PROMPT →
From the data below, return each line in which the string "target" is found.

INPUT DATA →

● ● ●

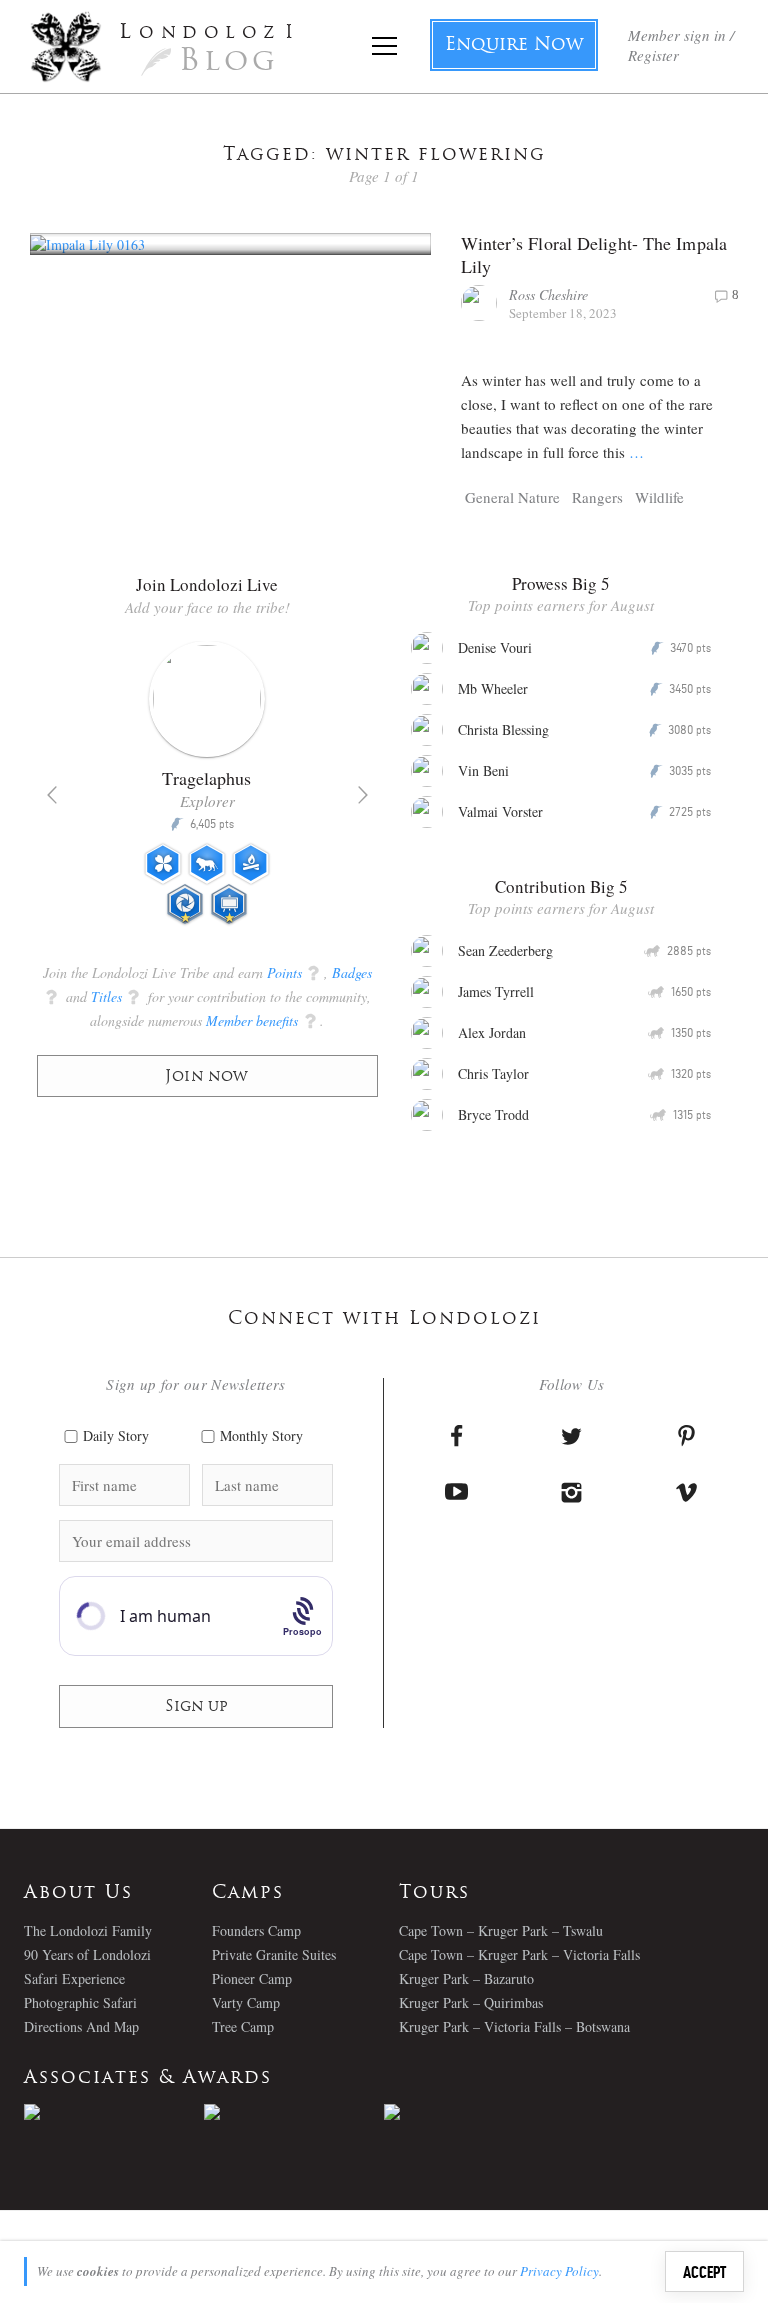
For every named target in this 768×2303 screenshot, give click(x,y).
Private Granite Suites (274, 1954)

● ● ●

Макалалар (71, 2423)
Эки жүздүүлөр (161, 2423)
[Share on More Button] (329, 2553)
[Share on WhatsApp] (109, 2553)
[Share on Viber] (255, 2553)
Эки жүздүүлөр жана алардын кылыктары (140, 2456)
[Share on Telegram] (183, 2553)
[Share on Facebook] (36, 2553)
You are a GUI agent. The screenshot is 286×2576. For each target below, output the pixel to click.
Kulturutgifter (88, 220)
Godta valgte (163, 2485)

● ● ●

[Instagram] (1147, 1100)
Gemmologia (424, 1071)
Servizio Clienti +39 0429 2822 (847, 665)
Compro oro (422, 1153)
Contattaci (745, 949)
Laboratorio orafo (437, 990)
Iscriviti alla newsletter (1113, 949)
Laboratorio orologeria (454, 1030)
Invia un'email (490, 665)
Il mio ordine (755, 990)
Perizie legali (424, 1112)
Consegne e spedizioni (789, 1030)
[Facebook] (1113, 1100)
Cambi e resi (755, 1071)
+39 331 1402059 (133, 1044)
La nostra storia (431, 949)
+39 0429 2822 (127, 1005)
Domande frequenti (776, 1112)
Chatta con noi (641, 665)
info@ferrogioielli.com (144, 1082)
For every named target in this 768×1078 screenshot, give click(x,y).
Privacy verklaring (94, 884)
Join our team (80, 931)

● ● ●

RESPONSE FOR THIS EXERCISE →
For every named target in this 768×2303 screenshot, give click(x,y).
You are a GUI agent. The screenshot is 286×2576. For each target below, output the pixel to click.
For every named target in this 768×1078 screenshot, give click(x,y).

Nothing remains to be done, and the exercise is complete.